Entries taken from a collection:
=======
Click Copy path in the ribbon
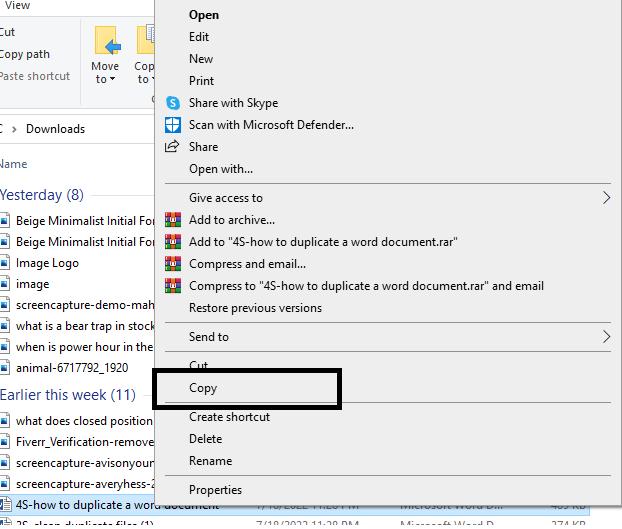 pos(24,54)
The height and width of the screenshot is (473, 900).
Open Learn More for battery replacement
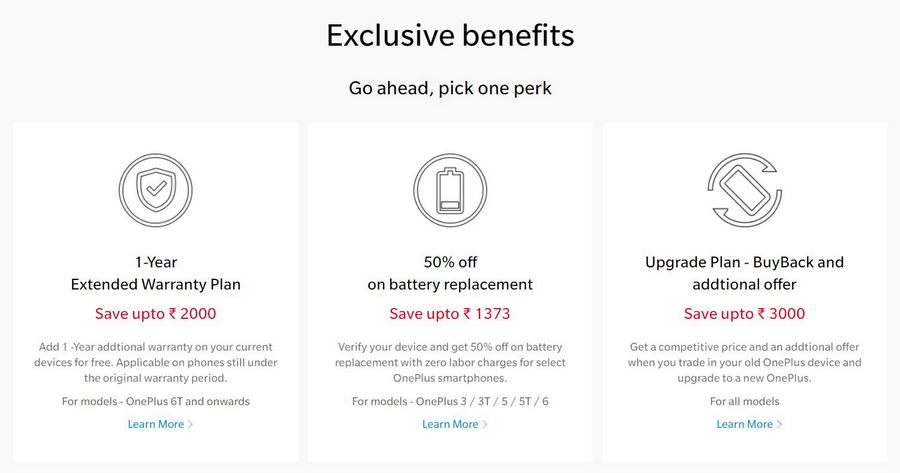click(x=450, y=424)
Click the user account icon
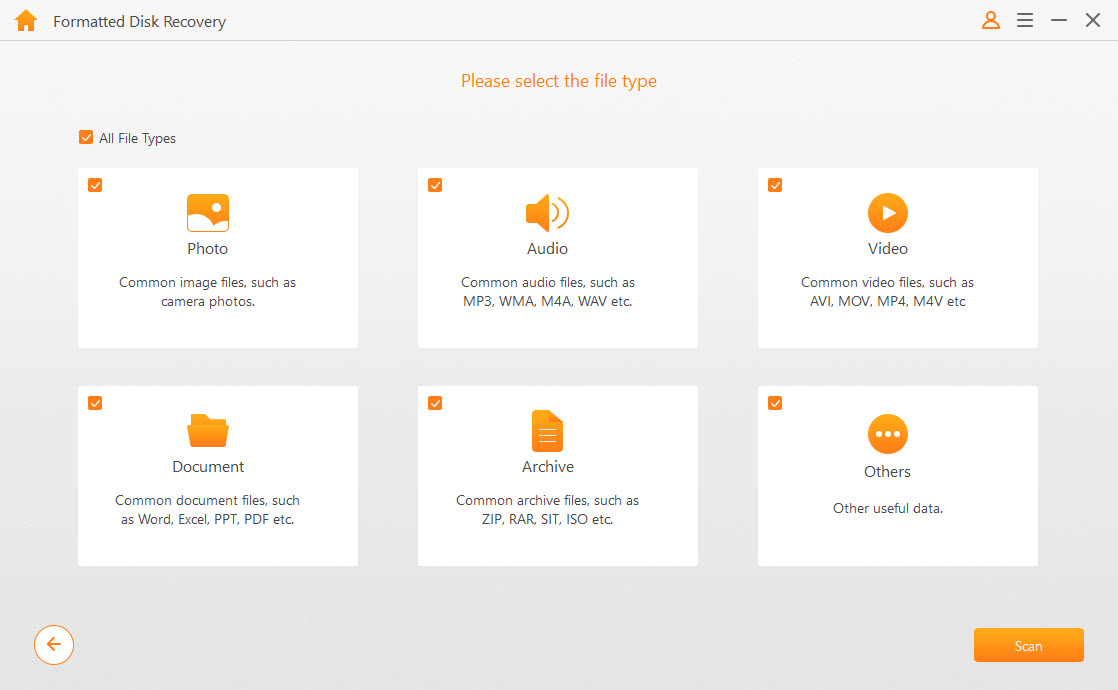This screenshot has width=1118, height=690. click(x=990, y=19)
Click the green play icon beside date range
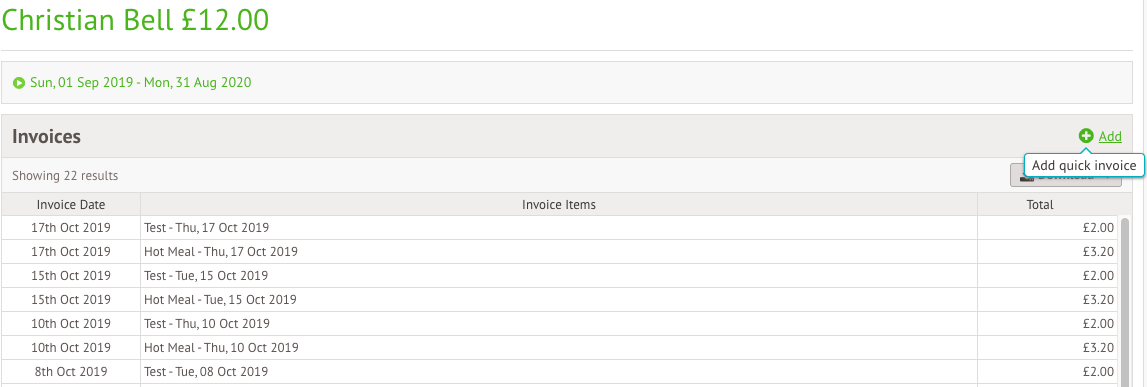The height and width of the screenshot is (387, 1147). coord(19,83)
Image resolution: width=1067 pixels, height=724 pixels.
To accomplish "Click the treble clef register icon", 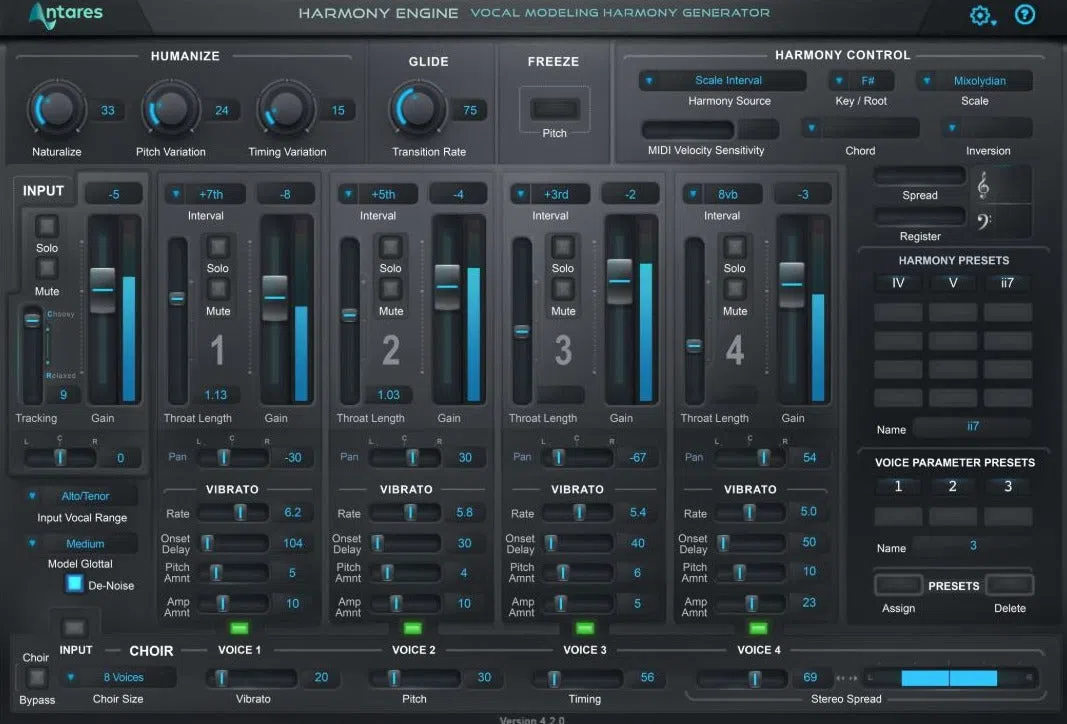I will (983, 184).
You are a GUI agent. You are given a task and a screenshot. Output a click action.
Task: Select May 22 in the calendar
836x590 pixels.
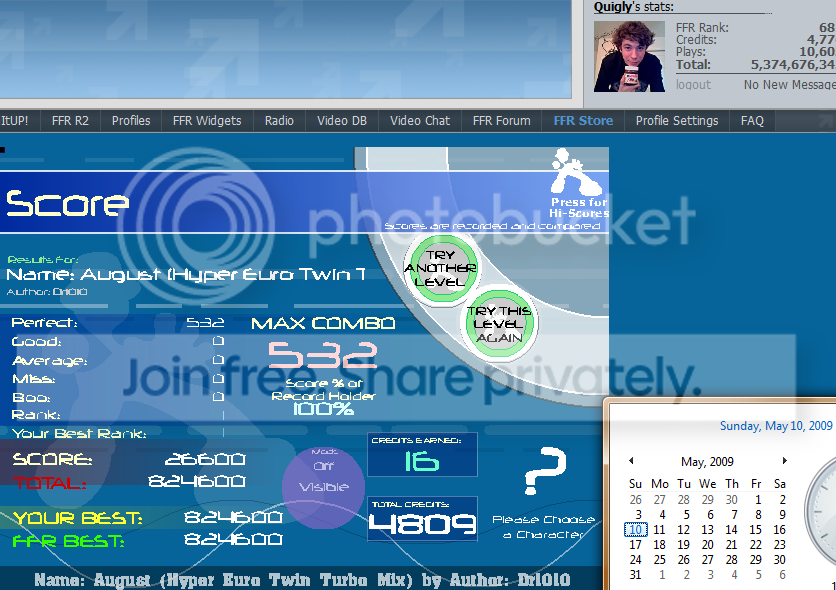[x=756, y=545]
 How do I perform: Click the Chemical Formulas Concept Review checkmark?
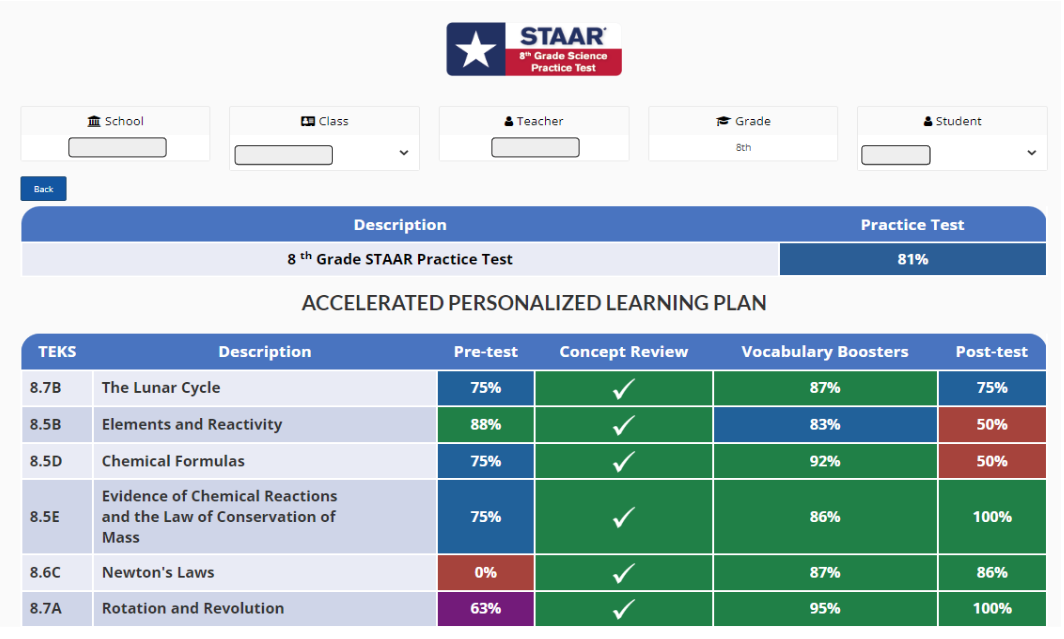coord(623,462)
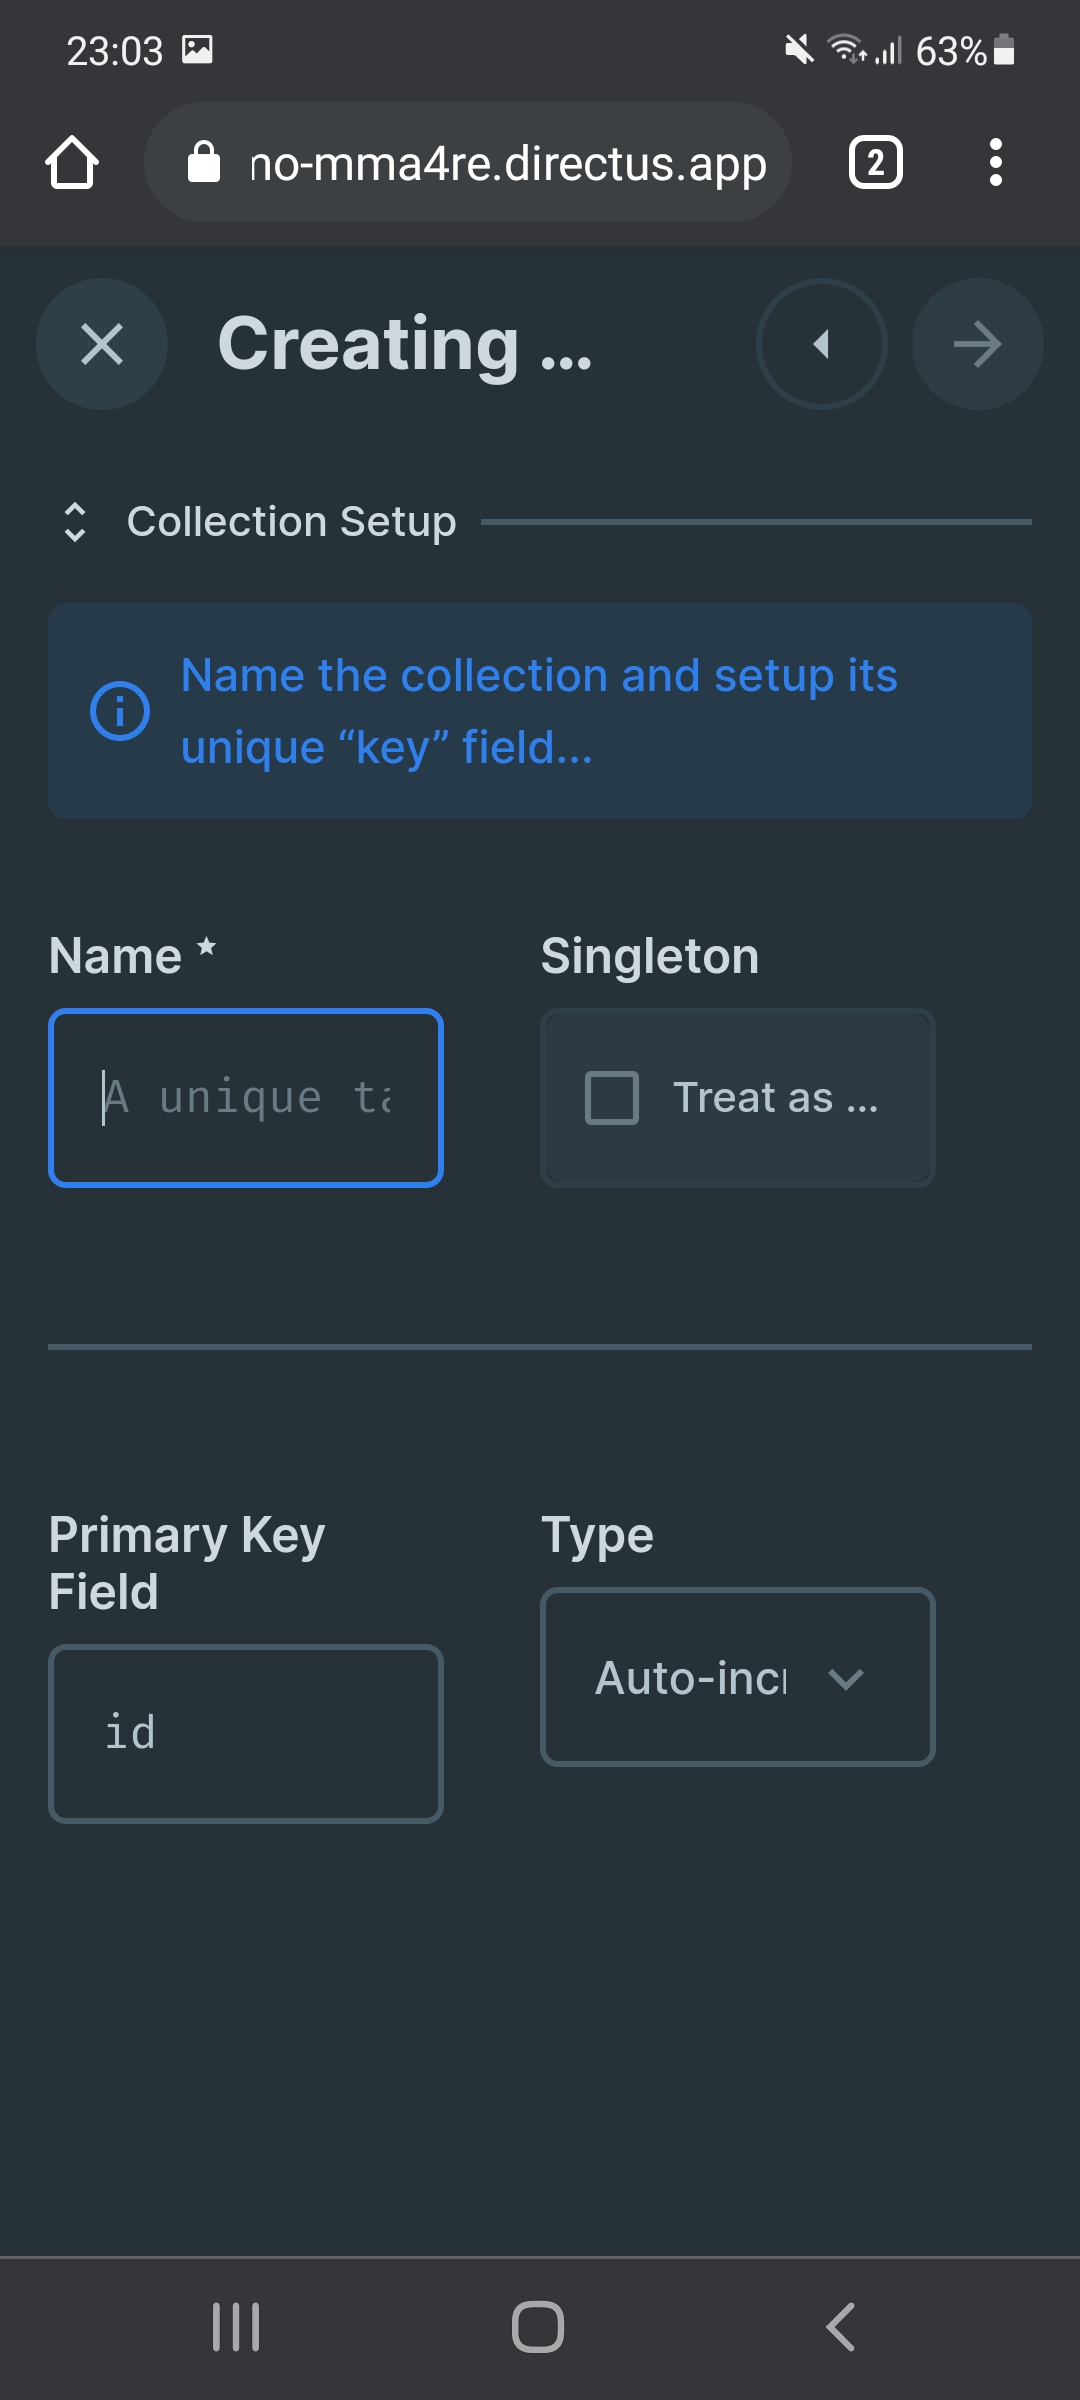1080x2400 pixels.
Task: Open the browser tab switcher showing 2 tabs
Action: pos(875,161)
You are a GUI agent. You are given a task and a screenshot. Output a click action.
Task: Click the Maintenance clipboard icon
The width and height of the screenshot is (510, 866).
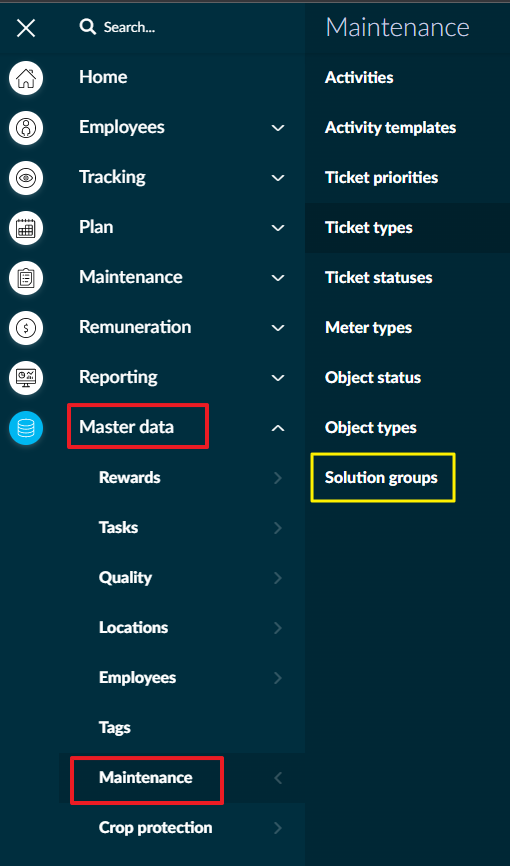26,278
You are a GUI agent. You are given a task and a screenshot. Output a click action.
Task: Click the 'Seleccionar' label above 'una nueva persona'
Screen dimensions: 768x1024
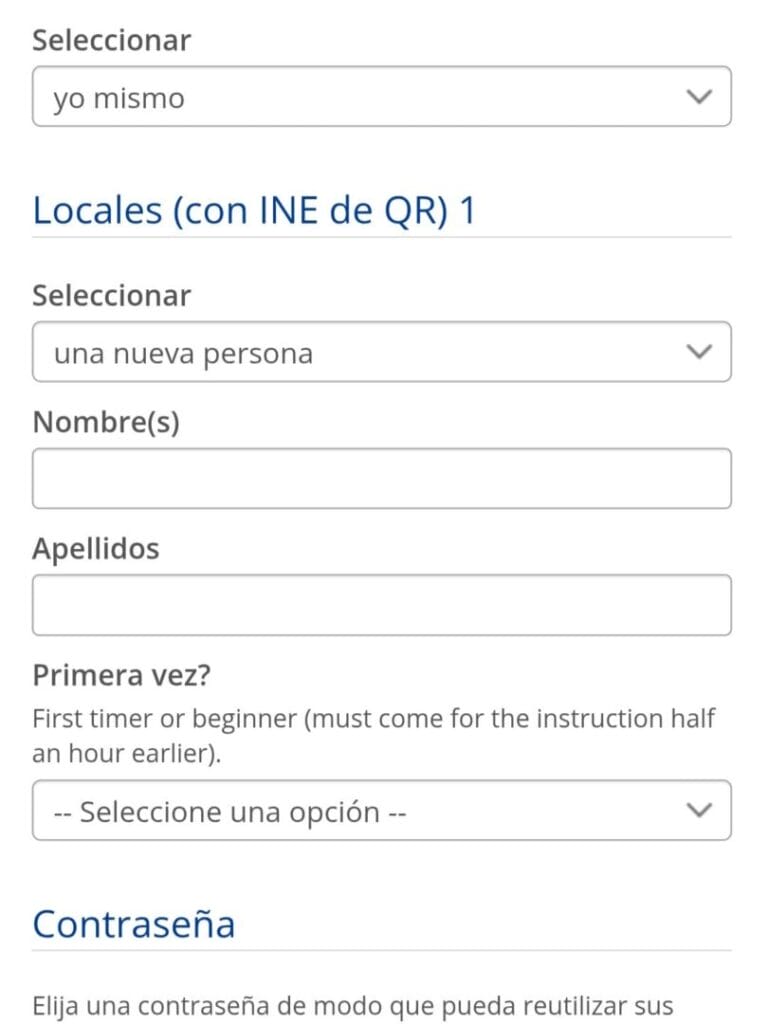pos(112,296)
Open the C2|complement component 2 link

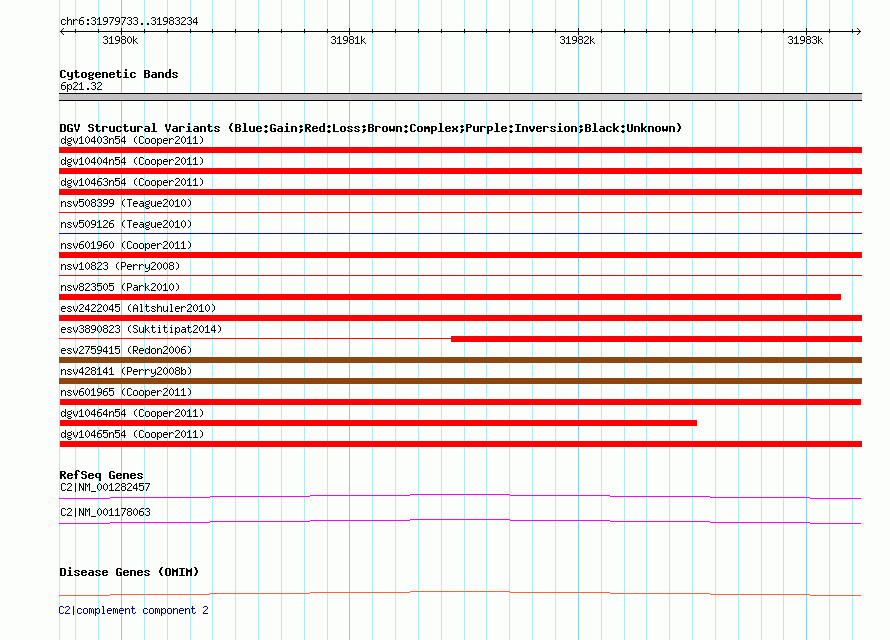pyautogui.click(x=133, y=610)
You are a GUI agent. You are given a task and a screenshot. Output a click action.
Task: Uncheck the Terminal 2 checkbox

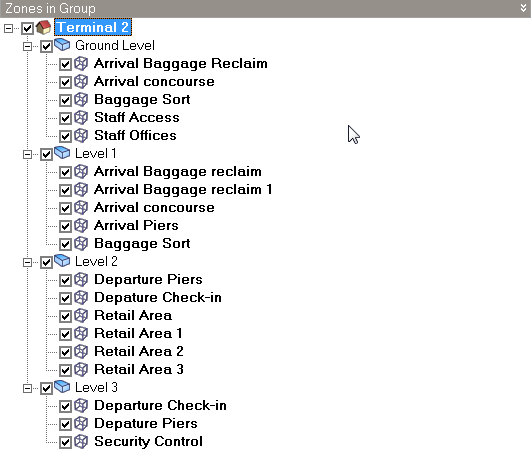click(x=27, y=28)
=======
Your task is to print exactly the lines from the one containing "Screen dimensions: 768x1024" through the final line of the records above, with no pictures and nothing more.

Reply to the task
Screen dimensions: 768x1024
pos(112,296)
Open the C2|complement component 2 link

pyautogui.click(x=133, y=610)
You are a GUI agent. You are given a task and a screenshot. Output a click action.
Task: Uncheck the Terminal 2 checkbox

click(x=27, y=28)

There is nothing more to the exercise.